▶ AIM OF THE EXERCISE: Resize the coordinates in the answers of the data below by multiplying each one by 1.05 and rounding to a whole number, with halves rounded up. Write out every line again, requests included, keep the numbers in the requests unchanged, and leave out the pictures.

[Extracted data entries]
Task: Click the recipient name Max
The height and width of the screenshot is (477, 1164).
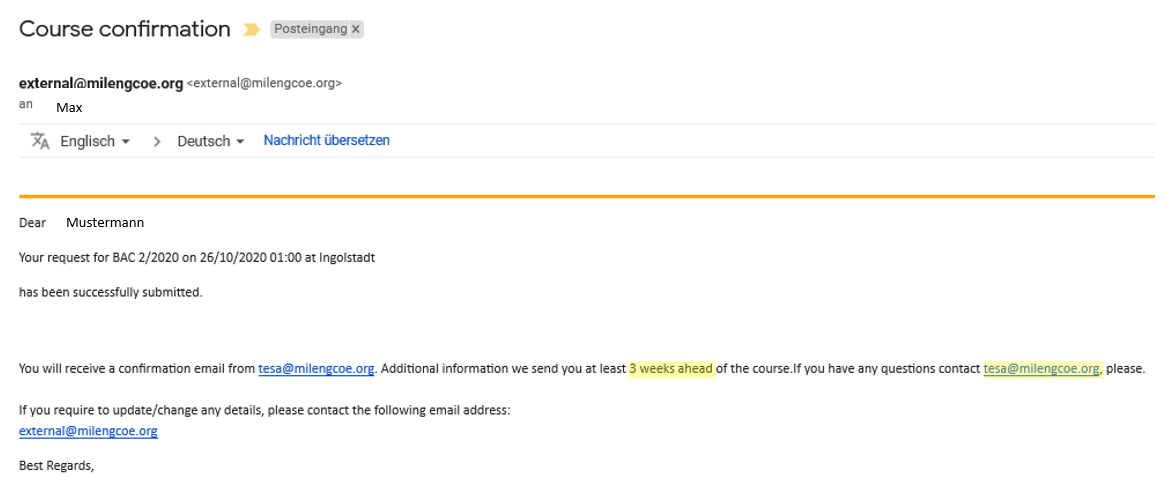Action: point(69,107)
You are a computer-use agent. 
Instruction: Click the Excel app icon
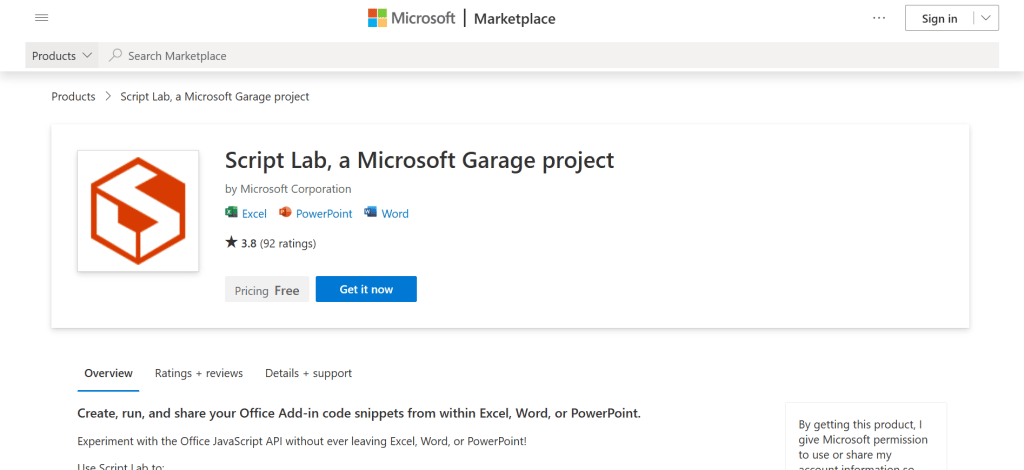pyautogui.click(x=232, y=213)
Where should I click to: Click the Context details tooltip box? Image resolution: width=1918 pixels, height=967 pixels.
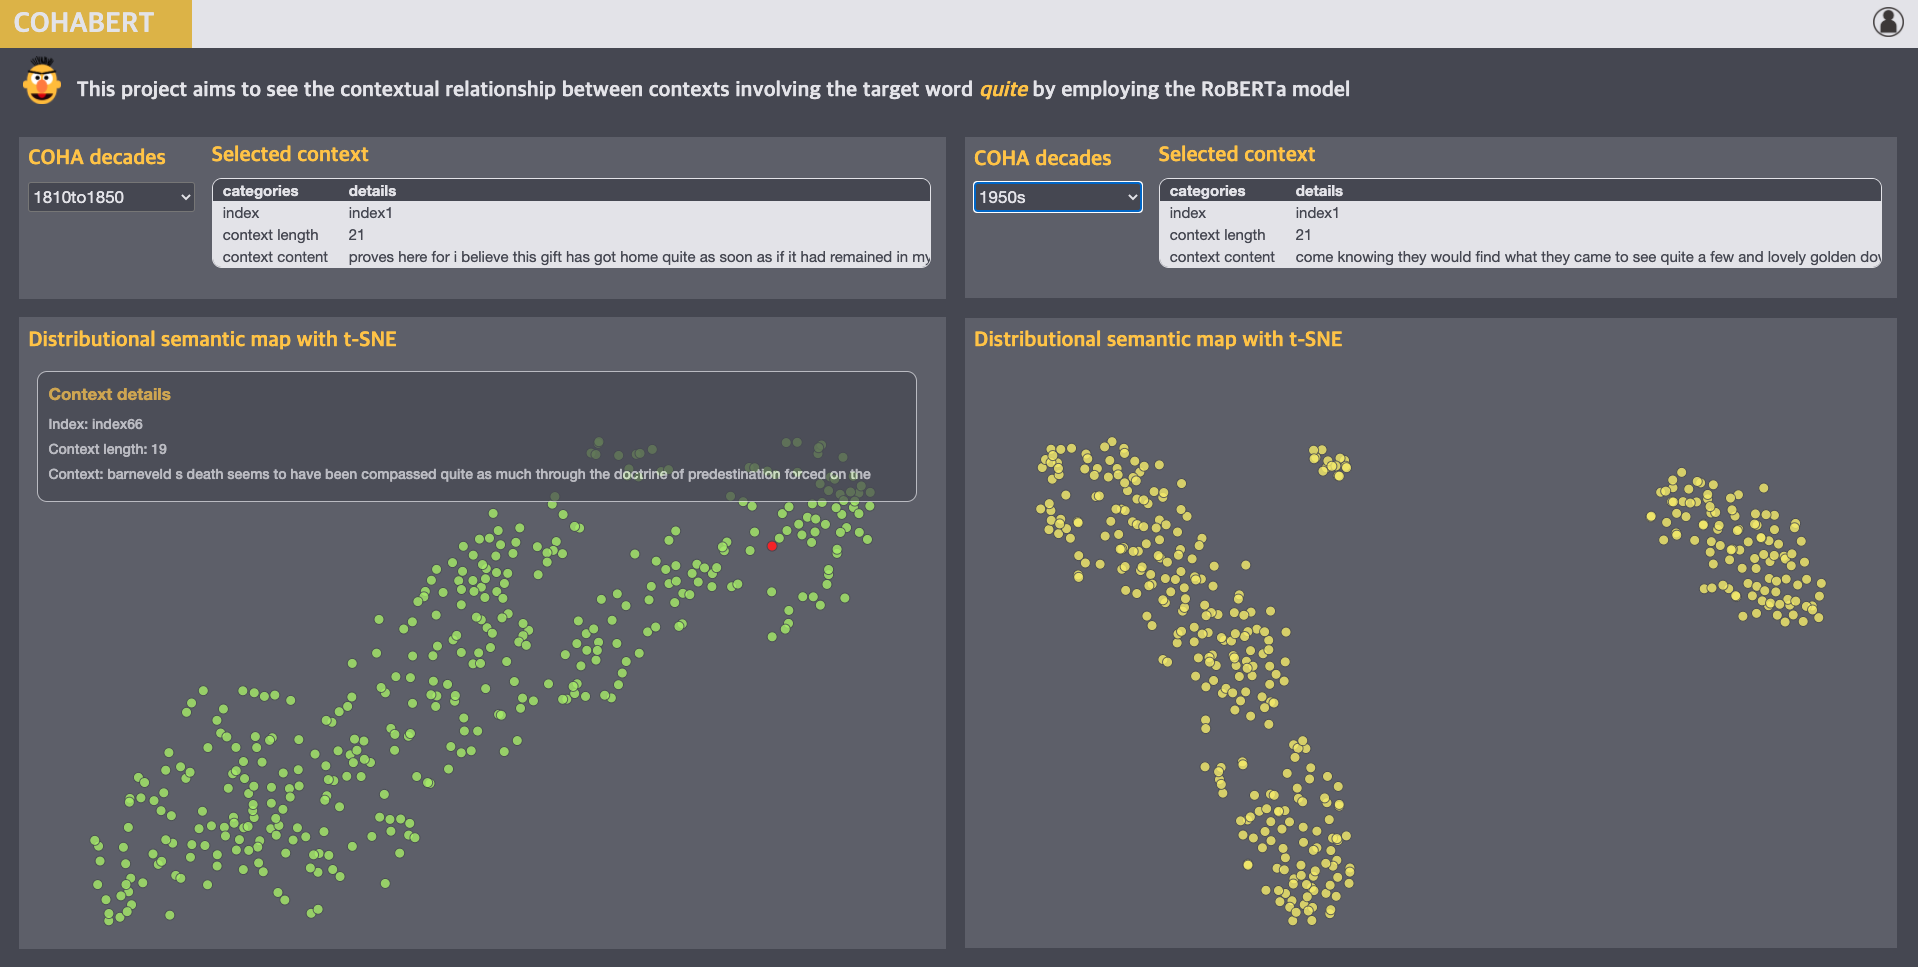(476, 436)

▶ EXERCISE ANSWER:
Task: Click the recipient name Max
The height and width of the screenshot is (477, 1164).
Action: point(72,112)
You are a computer-use agent. 
Instruction: Click the Excel app icon
pyautogui.click(x=244, y=224)
Where should I click to: Click the Context details tooltip box? Image resolution: width=1918 pixels, height=967 pixels.
(500, 458)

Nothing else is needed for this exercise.